Substitute "labeled item" for "named target" throughout the material below and reproduce it with nothing else altered.

::: THE INPUT

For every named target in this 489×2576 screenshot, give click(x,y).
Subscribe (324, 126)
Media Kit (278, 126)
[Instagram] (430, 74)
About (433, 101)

::::::

__ANSWER TO THE PROBLEM__.
For every labeled item in this 489×2576 screenshot, give click(x,y).
Subscribe (324, 126)
Media Kit (278, 126)
[Instagram] (430, 74)
About (433, 101)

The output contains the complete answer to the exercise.